● Prompt:
Reproduce the entries word for word, starting at the line containing "Find the location" and continuing through the end of the entries, both ends included. Leave the pictures out of your copy.

● Source information:
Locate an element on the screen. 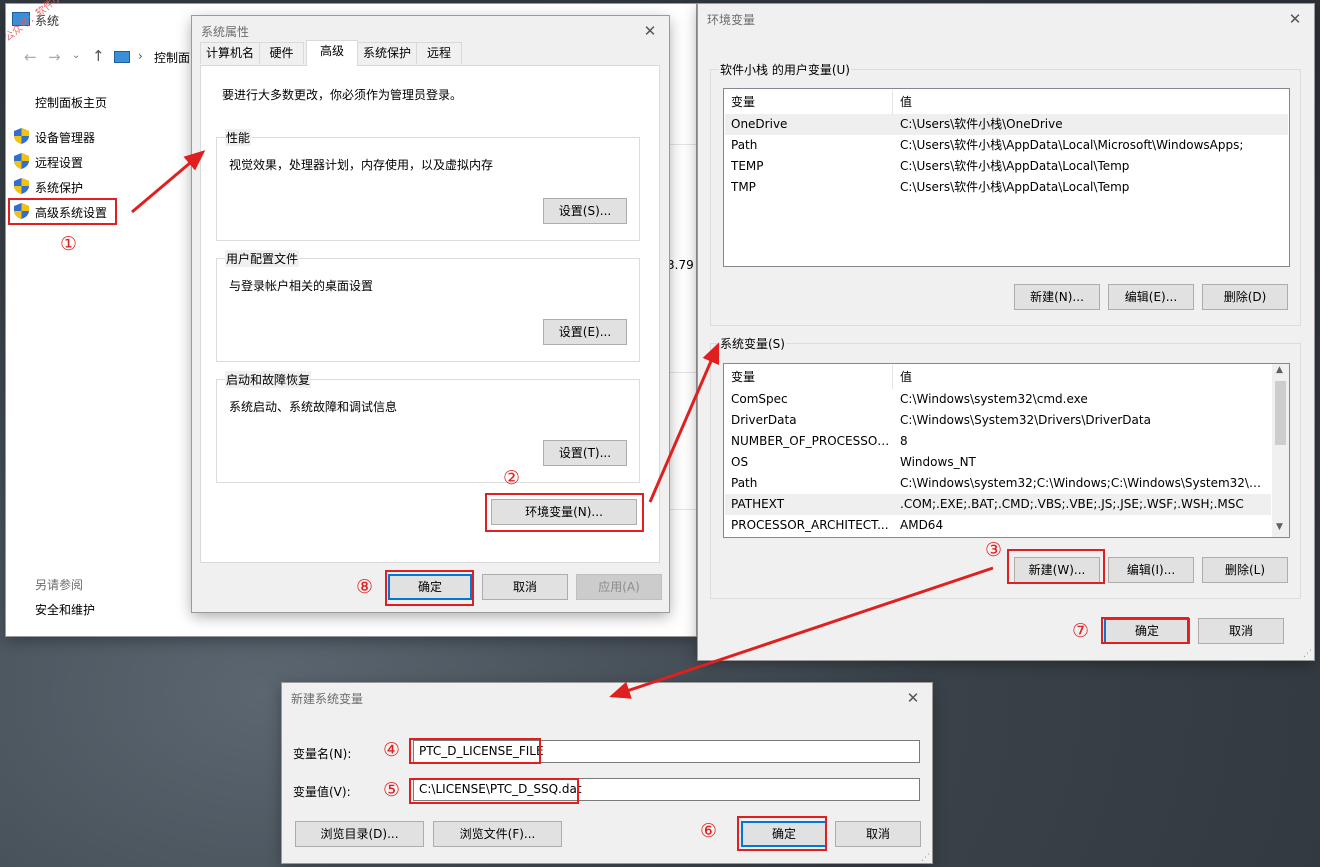  sysprops-apply-button: 应用(A) is located at coordinates (619, 587).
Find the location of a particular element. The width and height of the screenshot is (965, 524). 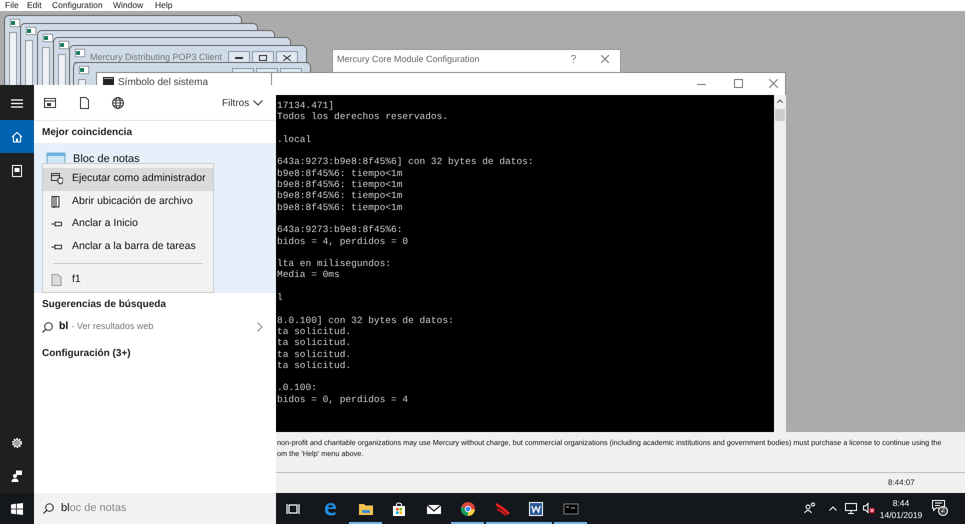

home-icon is located at coordinates (17, 136).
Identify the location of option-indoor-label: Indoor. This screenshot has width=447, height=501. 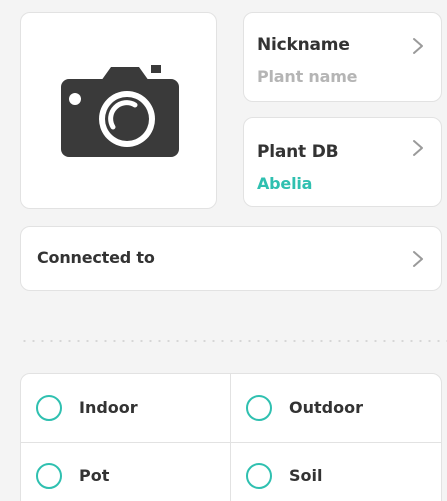
(108, 408).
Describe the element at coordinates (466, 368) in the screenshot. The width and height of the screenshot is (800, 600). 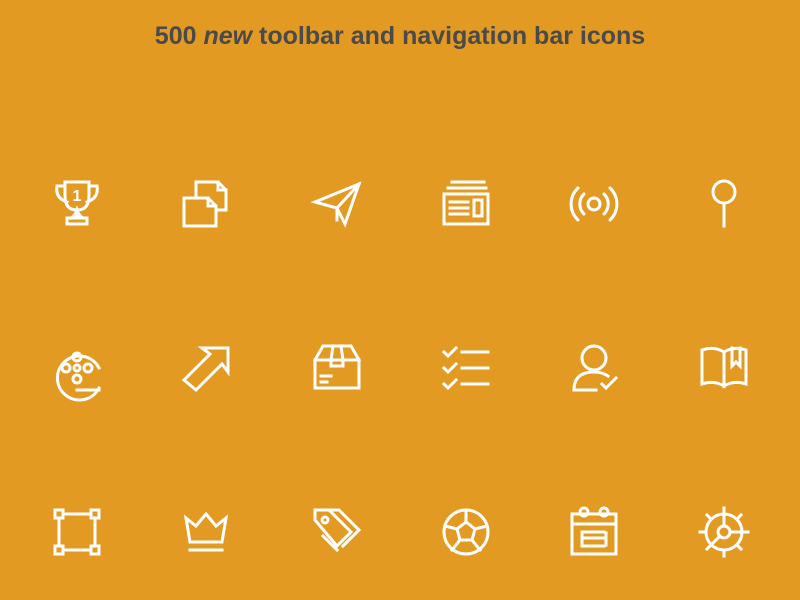
I see `checklist-icon` at that location.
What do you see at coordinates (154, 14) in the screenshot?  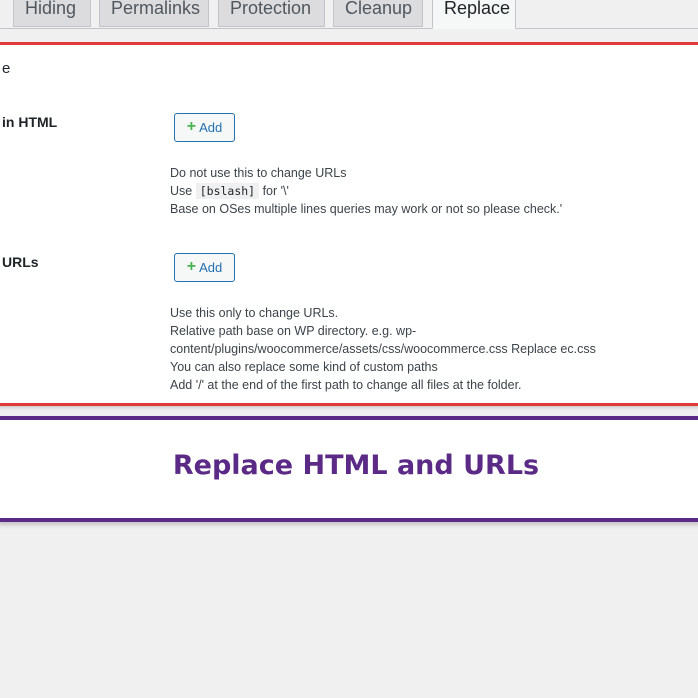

● Response box:
Find the location of a particular element. The width and height of the screenshot is (965, 524). 

home-icon is located at coordinates (17, 136).
Identify the location of option-indoor-label: Indoor. This screenshot has width=447, height=501. 
(108, 408).
Describe the element at coordinates (466, 368) in the screenshot. The width and height of the screenshot is (800, 600). 
I see `checklist-icon` at that location.
What do you see at coordinates (154, 14) in the screenshot?  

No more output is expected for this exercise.